* _Text segment_
+ + + + + + +

Skip to content

RMSNorm's weight not registered as submodules when initializing #11938

@Darkbblue

Description

@Darkbblue

Describe the bug

RMSNorm() look like this, which is in models/normalization.py

class RMSNorm(nn.Module):
    def __init__(self, dim, eps: float, elementwise_affine: bool = True, bias: bool = False):
        super().__init__()

        self.eps = eps
        self.elementwise_affine = elementwise_affine

        if isinstance(dim, numbers.Integral):
            dim = (dim,)

        self.dim = torch.Size(dim)

        self.weight = None
        self.bias = None

        if elementwise_affine:
            self.weight = nn.Parameter(torch.ones(dim))
            if bias:
                self.bias = nn.Parameter(torch.zeros(dim))
        print(self.weight)
        print(self)

+ + + + + + +

From the RMSNorm bug report, copy out the passage that begins at the words "RMSNorm() look like" and stops after "dim = (dim,)".

* _Data_
+ + + + + + +

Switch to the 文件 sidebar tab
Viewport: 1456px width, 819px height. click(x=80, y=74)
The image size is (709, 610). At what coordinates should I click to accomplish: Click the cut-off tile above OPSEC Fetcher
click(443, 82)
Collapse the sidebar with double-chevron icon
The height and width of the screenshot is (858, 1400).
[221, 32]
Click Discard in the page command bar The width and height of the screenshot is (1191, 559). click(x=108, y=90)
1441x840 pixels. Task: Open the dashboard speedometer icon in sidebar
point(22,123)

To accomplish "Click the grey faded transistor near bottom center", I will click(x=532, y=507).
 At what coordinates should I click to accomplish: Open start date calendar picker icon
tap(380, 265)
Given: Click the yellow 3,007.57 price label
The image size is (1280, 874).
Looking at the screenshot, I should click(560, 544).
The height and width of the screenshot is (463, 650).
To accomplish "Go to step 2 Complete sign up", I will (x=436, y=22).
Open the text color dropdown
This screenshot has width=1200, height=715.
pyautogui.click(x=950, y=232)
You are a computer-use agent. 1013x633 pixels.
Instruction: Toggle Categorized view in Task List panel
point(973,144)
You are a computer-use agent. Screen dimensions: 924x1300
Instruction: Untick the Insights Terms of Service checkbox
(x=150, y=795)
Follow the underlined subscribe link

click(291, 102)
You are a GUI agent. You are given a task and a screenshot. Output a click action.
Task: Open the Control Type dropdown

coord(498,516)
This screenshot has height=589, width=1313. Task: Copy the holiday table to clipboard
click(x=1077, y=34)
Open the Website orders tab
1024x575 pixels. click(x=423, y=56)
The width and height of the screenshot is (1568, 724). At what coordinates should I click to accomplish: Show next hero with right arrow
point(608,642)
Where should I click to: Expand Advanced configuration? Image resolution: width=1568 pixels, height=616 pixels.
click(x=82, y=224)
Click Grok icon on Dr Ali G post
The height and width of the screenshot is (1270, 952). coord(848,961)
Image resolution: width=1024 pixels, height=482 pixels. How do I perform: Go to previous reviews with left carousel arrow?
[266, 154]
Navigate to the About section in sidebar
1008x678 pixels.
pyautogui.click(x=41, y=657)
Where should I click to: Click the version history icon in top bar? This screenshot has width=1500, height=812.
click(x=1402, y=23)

+ + + + + + +

* _Written solution_
RMSNorm() look like this, which is in models/normalization.py

class RMSNorm(nn.Module):
    def __init__(self, dim, eps: float, elementwise_affine: bool = True, bias: bool = False):
        super().__init__()

        self.eps = eps
        self.elementwise_affine = elementwise_affine

        if isinstance(dim, numbers.Integral):
            dim = (dim,)